Stored items
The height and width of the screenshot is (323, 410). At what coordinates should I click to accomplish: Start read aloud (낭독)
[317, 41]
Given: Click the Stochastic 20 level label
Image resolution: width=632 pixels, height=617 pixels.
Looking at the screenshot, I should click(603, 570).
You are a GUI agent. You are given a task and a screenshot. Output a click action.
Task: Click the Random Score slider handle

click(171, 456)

---

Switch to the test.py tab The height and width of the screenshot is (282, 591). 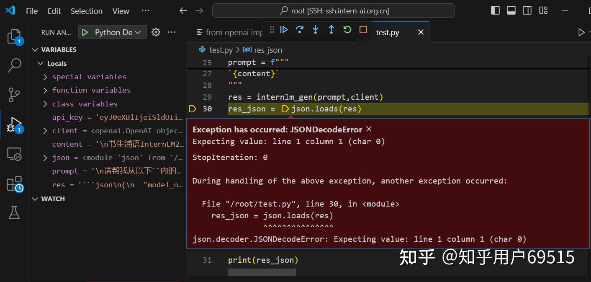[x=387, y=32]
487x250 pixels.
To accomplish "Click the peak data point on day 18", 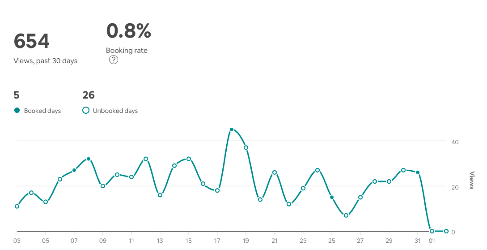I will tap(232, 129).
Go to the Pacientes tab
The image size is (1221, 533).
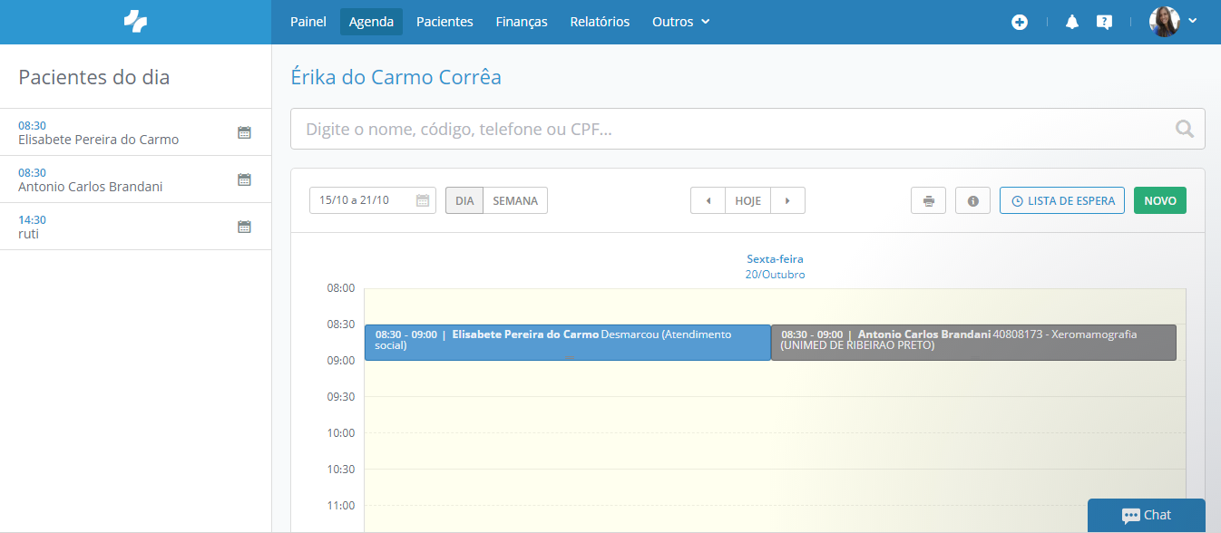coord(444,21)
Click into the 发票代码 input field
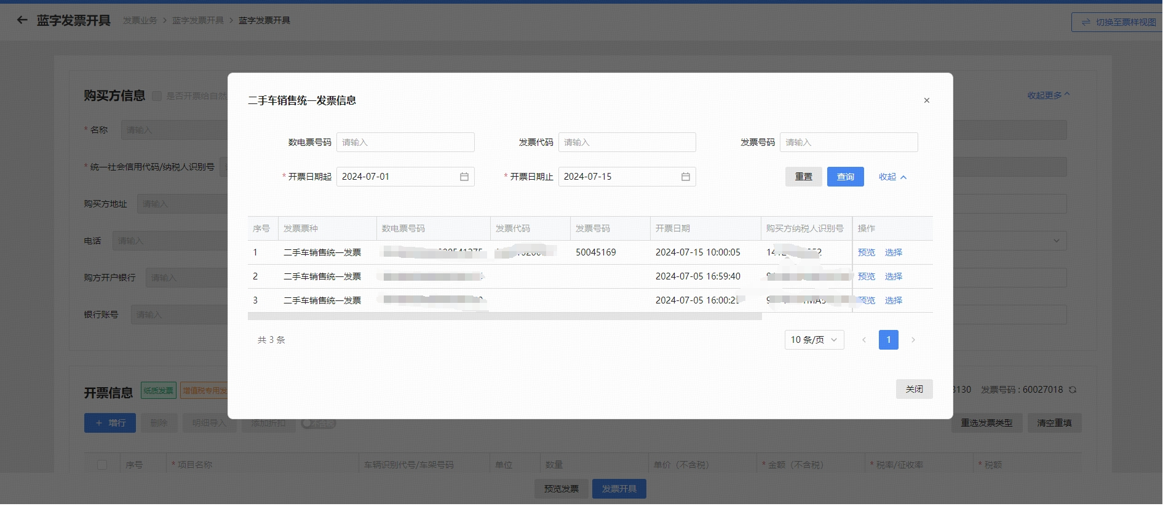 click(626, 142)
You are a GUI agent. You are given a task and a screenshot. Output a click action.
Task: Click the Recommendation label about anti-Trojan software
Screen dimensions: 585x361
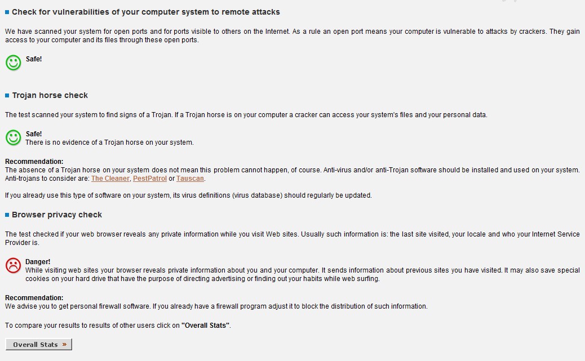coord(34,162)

### WHAT THIS TASK INVOLVES
Check each line in the records for the word "label" and say how many have it, with nothing else.

### WRITTEN ANSWER
2